Q. What can you do with a bag of fresh spinach?
A. A big bag of greens is loaded with convenience: Bagged spinach is already rinsed, dried, and ready to go, and it cooks almost instantly. Spinach can also be served year round; it doesn't have a specific season to depend on for peak flavors.
This nutrient-dense veggie is jam-packed with nutrients, too: A nice-sized salad can give you more than 100 percent of your daily requirement for vitamin A.
In addition to being packed with nutrition, spinach is also a versatile ingredient in the kitchen and on the stove. Here are some ideas for how to use fresh spinach:
- Try adding spinach to a wrap or stuff your sandwiches with spinach instead of iceberg lettuce.The leaves add color and bulk to your meal without adding too many calories.
- Spinach cooks quickly in soups and stews and adds color as well as nutrients to your warm kettle.
- Try tossing spinach in a salad on its own or with other greens and fresh vegetables. Add a few pecans or walnuts with dried cranberries and blue cheese for a great burst of flavor.
- For a speedy side dish, quickly sauté an entire bag of spinach in a bit of butter and lightly season with salt and pepper.
- Use a bed of sautéed spinach in place of rice or noodles with your favorite stir-fry recipe.
- Coarsely chop the leaves and toss them into a pasta salad or in a hot pasta dish; the heat from the pasta is just enough to slightly wilt the leaves.
Q. What is the best way to clean spinach so that all the sand and dirt gets out?
A. The easiest way to sidestep this problem is to buy bagged, rewashed spinach.
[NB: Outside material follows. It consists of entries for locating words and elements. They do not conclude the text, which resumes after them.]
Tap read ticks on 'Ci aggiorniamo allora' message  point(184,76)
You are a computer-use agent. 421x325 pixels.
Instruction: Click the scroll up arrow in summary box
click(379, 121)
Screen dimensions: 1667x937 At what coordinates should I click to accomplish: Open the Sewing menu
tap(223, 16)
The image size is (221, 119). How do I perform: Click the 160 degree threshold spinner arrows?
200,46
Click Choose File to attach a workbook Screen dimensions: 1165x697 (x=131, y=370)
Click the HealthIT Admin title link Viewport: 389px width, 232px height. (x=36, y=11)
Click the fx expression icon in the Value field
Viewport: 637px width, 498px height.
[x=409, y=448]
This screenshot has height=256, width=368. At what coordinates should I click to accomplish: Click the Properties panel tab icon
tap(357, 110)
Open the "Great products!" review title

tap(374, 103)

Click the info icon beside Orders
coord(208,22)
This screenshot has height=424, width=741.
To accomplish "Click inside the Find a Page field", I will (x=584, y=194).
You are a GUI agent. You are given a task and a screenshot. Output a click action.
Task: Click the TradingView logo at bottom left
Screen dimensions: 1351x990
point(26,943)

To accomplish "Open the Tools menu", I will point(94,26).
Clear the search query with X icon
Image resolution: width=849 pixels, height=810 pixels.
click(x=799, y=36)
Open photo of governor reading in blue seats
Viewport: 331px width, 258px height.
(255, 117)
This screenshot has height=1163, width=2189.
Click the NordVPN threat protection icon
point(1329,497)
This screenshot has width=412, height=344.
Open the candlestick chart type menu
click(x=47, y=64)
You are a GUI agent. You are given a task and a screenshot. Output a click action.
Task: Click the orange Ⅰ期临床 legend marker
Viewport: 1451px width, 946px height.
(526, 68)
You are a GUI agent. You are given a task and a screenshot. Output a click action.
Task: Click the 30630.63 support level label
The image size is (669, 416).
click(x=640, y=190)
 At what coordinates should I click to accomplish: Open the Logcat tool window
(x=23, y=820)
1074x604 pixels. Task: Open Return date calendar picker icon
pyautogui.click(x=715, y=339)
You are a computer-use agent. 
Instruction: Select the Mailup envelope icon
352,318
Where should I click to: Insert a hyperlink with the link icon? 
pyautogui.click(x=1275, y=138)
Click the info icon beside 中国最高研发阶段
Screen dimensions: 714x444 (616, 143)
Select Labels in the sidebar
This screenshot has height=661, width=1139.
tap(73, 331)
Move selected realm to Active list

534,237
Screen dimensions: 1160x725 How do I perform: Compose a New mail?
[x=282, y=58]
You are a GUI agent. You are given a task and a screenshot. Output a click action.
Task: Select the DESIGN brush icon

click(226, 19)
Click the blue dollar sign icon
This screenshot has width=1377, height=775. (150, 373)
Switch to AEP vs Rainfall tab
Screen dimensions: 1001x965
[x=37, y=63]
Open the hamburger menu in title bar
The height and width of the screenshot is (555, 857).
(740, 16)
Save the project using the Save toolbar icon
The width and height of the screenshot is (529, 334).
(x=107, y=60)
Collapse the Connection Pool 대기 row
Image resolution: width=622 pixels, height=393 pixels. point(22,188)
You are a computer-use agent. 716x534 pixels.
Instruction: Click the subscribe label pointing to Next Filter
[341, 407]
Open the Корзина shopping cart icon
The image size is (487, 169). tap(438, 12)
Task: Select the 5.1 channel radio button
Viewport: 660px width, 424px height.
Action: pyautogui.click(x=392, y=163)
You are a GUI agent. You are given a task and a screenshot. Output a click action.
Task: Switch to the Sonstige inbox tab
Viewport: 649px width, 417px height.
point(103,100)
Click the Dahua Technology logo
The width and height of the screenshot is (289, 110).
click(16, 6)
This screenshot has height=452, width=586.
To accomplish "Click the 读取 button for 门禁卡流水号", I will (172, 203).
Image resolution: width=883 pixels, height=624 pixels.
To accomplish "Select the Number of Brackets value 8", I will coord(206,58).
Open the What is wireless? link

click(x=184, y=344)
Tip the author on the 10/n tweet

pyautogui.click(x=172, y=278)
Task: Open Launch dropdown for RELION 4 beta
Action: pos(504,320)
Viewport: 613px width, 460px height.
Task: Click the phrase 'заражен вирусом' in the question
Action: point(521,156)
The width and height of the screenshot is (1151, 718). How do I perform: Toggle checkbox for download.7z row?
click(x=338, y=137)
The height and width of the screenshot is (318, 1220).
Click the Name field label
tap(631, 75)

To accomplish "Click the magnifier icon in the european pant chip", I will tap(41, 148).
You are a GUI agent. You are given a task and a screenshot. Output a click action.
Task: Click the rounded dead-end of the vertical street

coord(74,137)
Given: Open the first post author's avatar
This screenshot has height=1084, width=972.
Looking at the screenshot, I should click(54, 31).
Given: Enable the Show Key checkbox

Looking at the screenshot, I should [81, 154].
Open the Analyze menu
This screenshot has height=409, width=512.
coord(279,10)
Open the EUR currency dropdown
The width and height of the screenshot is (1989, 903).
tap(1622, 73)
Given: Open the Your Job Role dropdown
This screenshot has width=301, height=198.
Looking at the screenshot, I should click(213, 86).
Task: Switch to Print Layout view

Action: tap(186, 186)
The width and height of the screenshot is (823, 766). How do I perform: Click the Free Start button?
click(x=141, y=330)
That way, the only thing you need to do is give the leaves a quick rinse before using them.
If bagged spinach is not an option, cleaning fresh bunch spinach is not difficult -- just a bit time-consuming. Here's a simple step-by-step set of instructions on the best way to clean your fresh spinach:
- To thoroughly remove all the dirt and grime, fill up your kitchen sink with cold water.
- Discard the bruised and damaged leaves from the spinach and remove the stems from the remaining leaves.
- Place the spinach leaves in the water, swirl them around to release some of the dirt, and let them soak in the sink for several minutes. The dirt will end up settling to the bottom of the sink.
- Transfer the leaves from the sink to a colander, drain the sink, and repeat the process until the spinach is clean.
If fresh spinach isn't an option, frozen spinach is a good alternative for cooking -- although to get the most nutrients out of your spinach, fresh leaves are usually the best way to go.